A punishment is a self-protection of a society against a violation. It also serves as an exemplary warning.
An imprisoned person is associated to the unfree spaces of jail. The environment of prison takes away an individual freedom of the imprisoned person and also his contact with outer society.
When the punishment ends the separated people are very often unable to come back to the rutine of everydays life.
The space division of a freedom and places with absence of freedom is just a wall. Releasing from jail is as fast as the imprisoning.
Usually the prisoner is not ready to go back to the real world and the society does not help them to integrate. The result of this social phenomenon is a recidivism.
Former prisoners are very often stigmatized for their whole life.
The proposal solves a moment of releasing to freedom. The architectural intervation is located in the border between the freedom and jail - in the wall. A variation of different spaces tries to fulfill the huge mental gap and creates a dialog between to different worlds.

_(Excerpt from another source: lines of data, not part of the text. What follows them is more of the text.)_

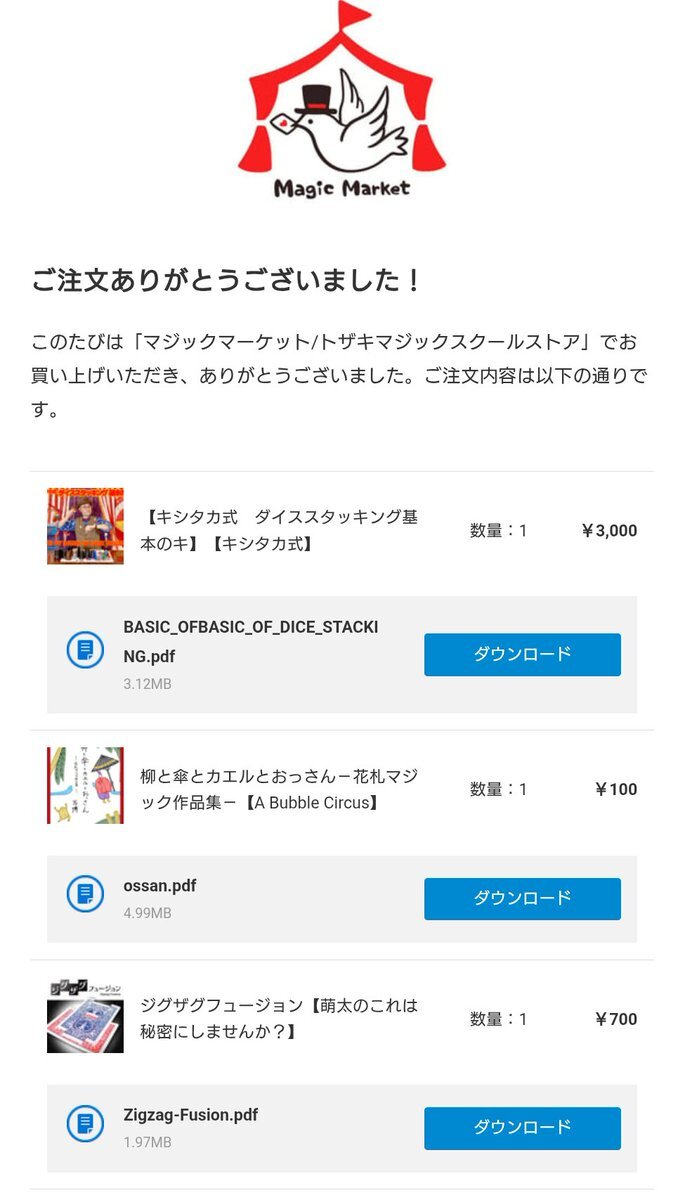Click the キシタカ式 ダイススタッキング product title
This screenshot has width=685, height=1200.
point(280,530)
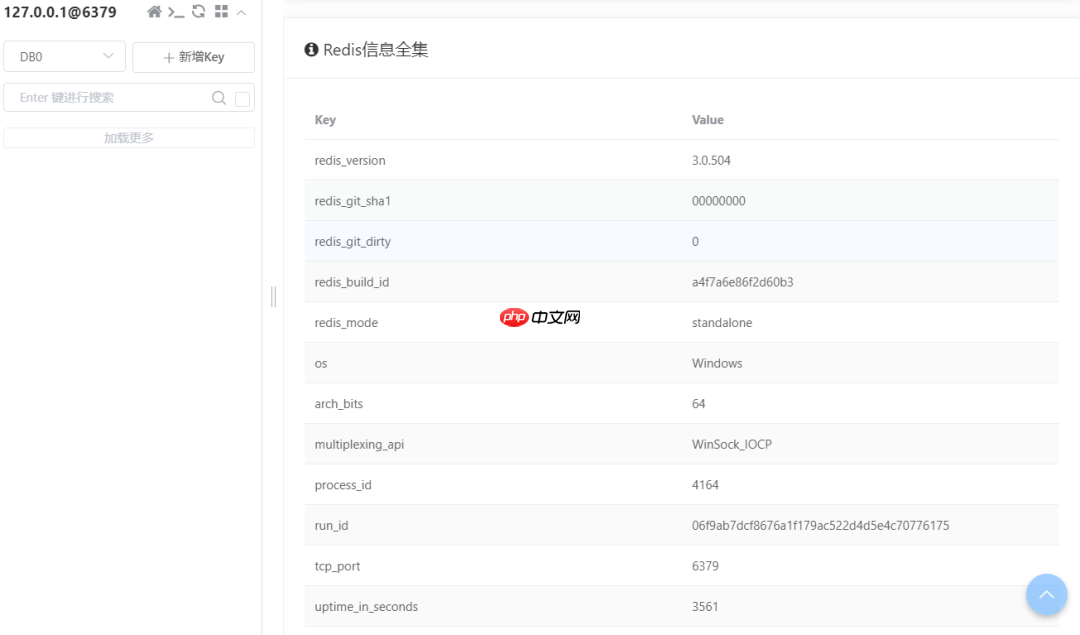Click the sidebar collapse handle
The image size is (1080, 635).
coord(273,297)
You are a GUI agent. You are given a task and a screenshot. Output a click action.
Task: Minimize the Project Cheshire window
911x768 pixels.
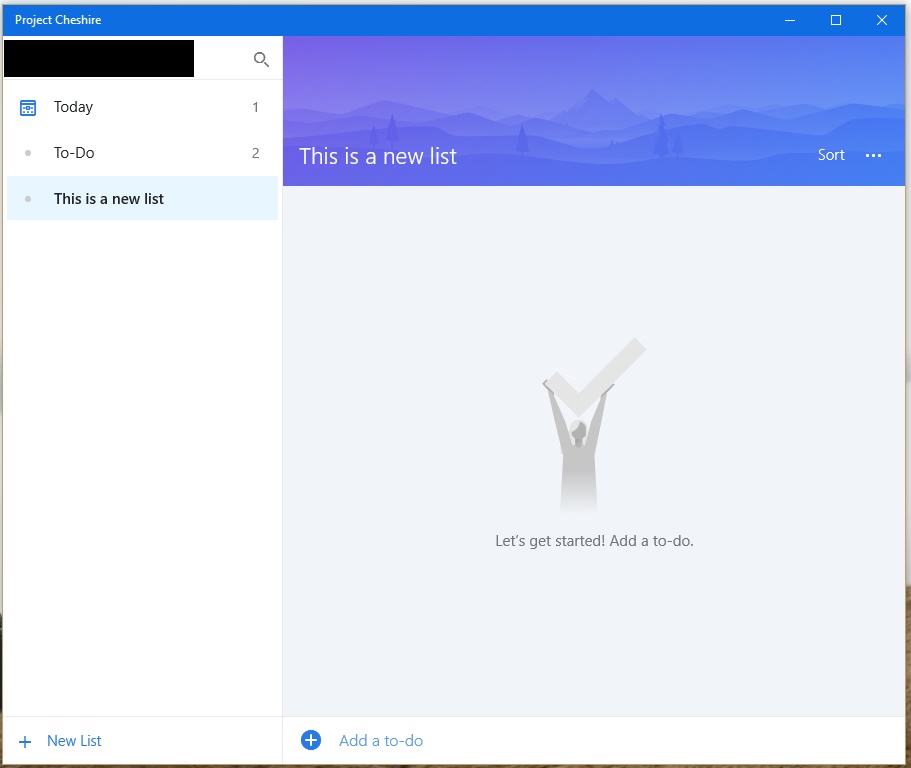[790, 20]
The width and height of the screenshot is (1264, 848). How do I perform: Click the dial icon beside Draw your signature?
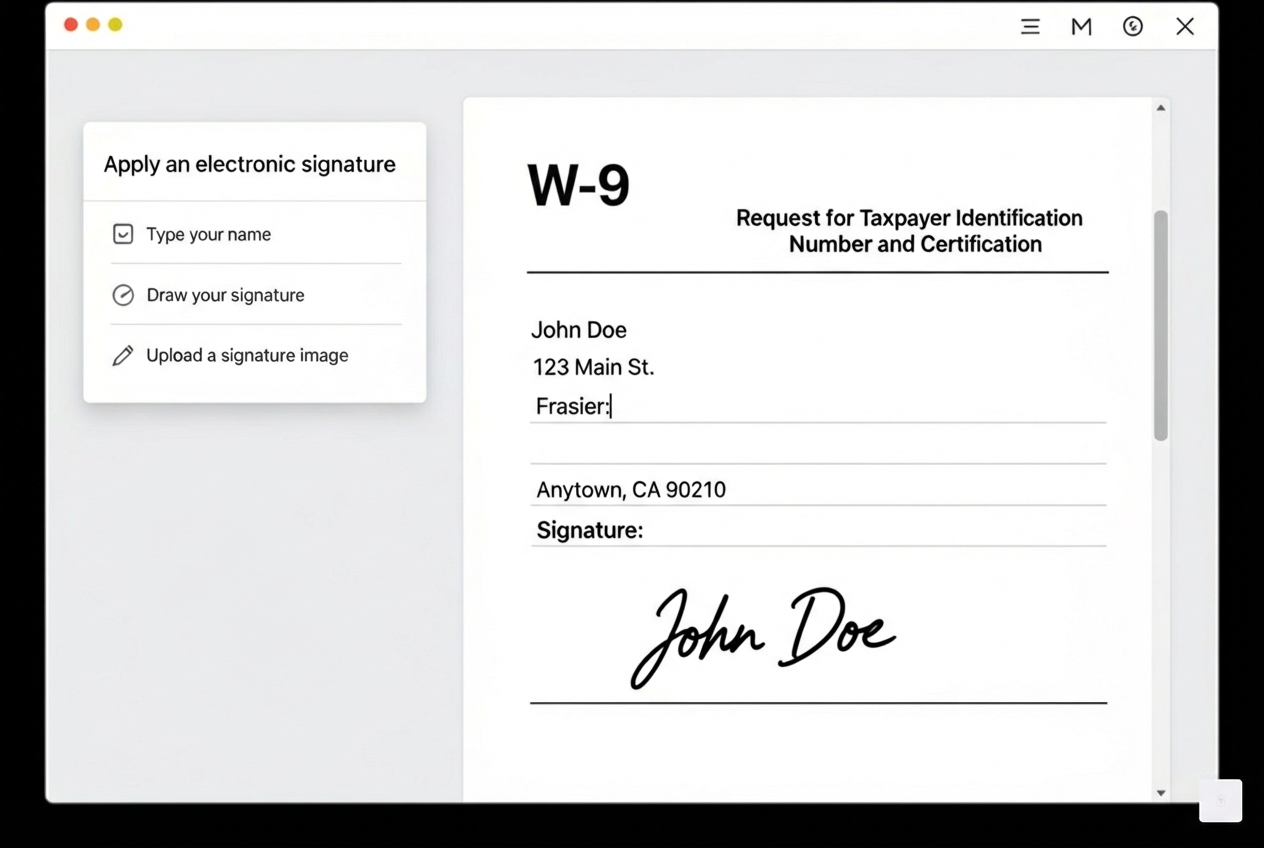tap(122, 295)
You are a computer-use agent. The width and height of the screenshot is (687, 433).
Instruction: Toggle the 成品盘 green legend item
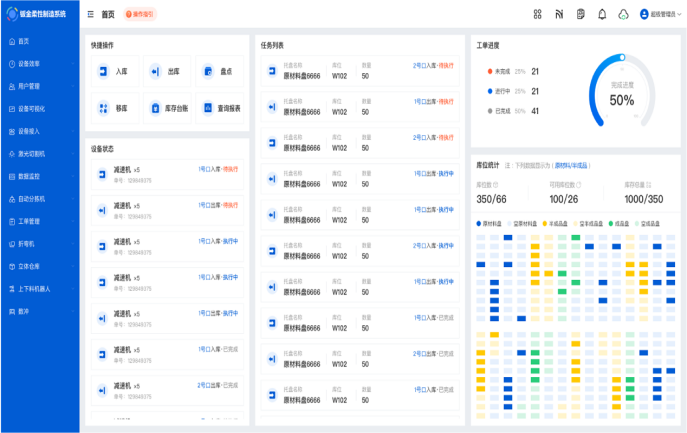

Punishment, vengeance, atonement, repentance, recovery. The student in her thesis reflects the current reality of central-european 'industrial' prison system in relation to its true significance for a convicted individual and for whole society. She contends with the bilinguality of the settled terms as 'execution of a punishment' (vengeance) and 'correctional institutions' (force reparation of defective article). To the current stand-off situation of massive recidivism the student puts an emphasis on elemental value of human life's freedom and forgiveness. A blood-thirsty desire for retribution, a punishing judge, or the simple sense of satisfaction of blind justice is replaced by mercy. The way out of prison thus ceases to be a forced game of correction but a free choice. It is a desire that can be realized.